This post will look at modest, but still positive, recent developments in Canada’s telecommunications, financial services and digital markets. While it goes without saying that these sectors (to name just a few) have a long ways to go before they adequately rebalance the interests of workers, consumers and citizens with those of shareholders, much can be learned from the small steps in this direction detailed below.
Let’s start with a look at recent developments in competition policy.
Competition Policy Reform
Canada has one of the highest levels of corporate concentration in the G-8. This is one of the biggest factors contributing to Canada’s lack of innovation and low productivity – it lacks competitive markets.
At the beginning of the year, the federal government committed to a long overdue review of the Competition Act. On November 17, Innovation Minister François-Philippe Champagne announced the full scope of the promised review with the release of a detailed discussion paper outlining the items (almost everything in the competition envelope) which will be under consideration.
That said, even before Minister Champagne officially kicked off the formal Competition Act review, the Liberal government had taken three important steps indicating it was serious about competition reform.
Firstly, in an important speech to the Canadian Bar Association on October 19, Mathew Boswell, Canada’s Competition Commissioner, clearly weighed in against the “efficiencies defense“.
Why was rejection of the Competition Act’s efficiencies defense by the Competition Commissioner so important?
The efficiencies defense in Canada’s anti-trust legislation is utterly unique to Canada. It requires a trade-off analysis whereby an anticompetitive merger is allowed to proceed if it produces gains in efficiency that are greater than and offset its anti-competitive effects. In other words, it creates a path for anti-competitive mergers to be cleared if the efficiencies are large enough.
Even for mergers that result in monopolies.
Even for mergers that raise prices for consumers.
More than anything else, it is the efficiencies defense that has allowed corporate Canada to consolidate and reduce competition more than in any other G-8 country.
Secondly, there were a number of important amendments to the Competition Act in the Budget Implementation Act that was passed in June such as the addition of consumer privacy as a factor when evaluating anti-competitive behaviour.
Case Study: The Rogers/Shaw merger
Thirdly, and most importantly, the Competition Bureau has made it clear that it opposes the Rogers/Shaw merger and will not make the merger easy. What this indicates is that while it may not have the tools under the present Act to completely block the merger, it will push hard to amend the Act so it can block similar mergers in the future.
As things now stand, Rogers, Shaw and Quebecor have failed to mediate their differences with the Competition Bureau over Rogers’ C$20 billion ($14.75 billion) bid for Shaw.
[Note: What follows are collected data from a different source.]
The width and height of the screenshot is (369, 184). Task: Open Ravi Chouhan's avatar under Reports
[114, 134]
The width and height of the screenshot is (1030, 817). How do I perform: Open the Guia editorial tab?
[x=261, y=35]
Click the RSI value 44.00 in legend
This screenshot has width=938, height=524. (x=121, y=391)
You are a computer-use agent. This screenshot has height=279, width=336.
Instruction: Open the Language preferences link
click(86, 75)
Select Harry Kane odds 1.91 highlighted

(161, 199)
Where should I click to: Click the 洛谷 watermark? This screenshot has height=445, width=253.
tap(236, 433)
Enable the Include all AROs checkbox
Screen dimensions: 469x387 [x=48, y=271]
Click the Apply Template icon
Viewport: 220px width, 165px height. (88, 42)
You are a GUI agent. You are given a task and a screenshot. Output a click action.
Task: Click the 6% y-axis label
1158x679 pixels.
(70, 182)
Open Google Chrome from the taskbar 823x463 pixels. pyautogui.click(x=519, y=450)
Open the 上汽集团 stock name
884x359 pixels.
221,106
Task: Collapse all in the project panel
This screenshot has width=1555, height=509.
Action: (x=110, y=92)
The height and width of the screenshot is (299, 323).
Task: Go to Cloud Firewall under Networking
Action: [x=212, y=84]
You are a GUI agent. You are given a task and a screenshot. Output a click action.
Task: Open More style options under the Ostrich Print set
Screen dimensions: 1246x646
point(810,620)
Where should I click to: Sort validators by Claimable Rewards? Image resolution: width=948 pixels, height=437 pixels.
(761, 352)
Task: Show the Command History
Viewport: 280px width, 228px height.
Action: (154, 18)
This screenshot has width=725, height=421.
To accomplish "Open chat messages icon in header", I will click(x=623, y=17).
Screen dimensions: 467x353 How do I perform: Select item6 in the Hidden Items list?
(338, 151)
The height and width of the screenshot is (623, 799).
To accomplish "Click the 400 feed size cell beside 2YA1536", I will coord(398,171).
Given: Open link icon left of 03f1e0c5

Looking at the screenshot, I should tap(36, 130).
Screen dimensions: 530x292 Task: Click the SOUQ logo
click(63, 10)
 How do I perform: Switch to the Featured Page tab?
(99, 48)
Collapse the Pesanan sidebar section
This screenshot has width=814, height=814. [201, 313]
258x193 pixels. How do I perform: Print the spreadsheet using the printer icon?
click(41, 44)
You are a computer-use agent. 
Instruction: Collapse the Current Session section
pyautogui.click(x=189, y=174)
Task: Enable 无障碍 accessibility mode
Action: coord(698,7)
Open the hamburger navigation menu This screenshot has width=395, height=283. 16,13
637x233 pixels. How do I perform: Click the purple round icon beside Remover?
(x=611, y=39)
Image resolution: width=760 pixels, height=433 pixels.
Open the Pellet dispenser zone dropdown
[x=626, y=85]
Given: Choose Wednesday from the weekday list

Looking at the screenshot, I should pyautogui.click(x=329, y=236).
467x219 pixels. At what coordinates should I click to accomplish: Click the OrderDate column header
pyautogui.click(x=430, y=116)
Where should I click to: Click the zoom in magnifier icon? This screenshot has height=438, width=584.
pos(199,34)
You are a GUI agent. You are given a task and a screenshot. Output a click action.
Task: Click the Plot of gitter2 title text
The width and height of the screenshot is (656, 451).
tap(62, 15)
Rogers, which launched its bid for Shaw in March 2021, had offered to sell Shaw-owned Freedom Mobile to telecom and media firm Quebecor to allay the antitrust authority’s concerns over reduced competition in the Canadian wireless market.
On November 1, the Competition Bureau once again made it clear that it wanted a full block of the Rogers-Shaw merger and would argue that position at the Tribunal.
All three telecommunication companies involved in the deal say the litigation being spearheaded by the Competition Bureau is “unnecessary and harmful” to competition. In other words, there is a complete and fundamental disagreement between the telecom giants and the Bureau over the meaning of competition. The dispute is currently being argued at the Competition Tribunal in a four week hearing which began on Nov. 7.
Regulating Canada’s digital realm
A central thesis of this post is that all markets are simply sets of rules (legislation, policies, regulations, jurisprudence, etc.). It therefore follows that the goal of regulation is to get these rules right and then co-ordinate these rules in such a way that it fairly balances the interests of shareholders, workers and consumers.
For over forty years, the concept of “regulating in support of growth” fell into disrepute, thought of as clumsy government getting in the way of efficiency and free markets.
Effective regulation doesn’t interfere with the “free market”. Again, there are no “free” markets to interfere with. There are just lots of rules that taken together define different markets. Therefore, effective regulation is about defining markets (including labour markets) in that fairly balance the interests of workers, consumers and shareholders.
As an example of this approach, let’s take a look at some recent federal developments in regulating Canada’s digital markets.
Legislation has cleared the House of Commons (and is now being reviewed by the Senate) to include all streamers in the Broadcast Act (and it’s Canadian content rules) in the form of Bill C-11. Canadian content obligations have long been central to Canadian broadcasting and under the new legislation, all streamers operating in Canada (foreign and domestic) are obliged to contribute, in one way or another, to Canadian production. Currently, streamers, most of whom are foreign owned, have no obligations to contribute to Canadian content.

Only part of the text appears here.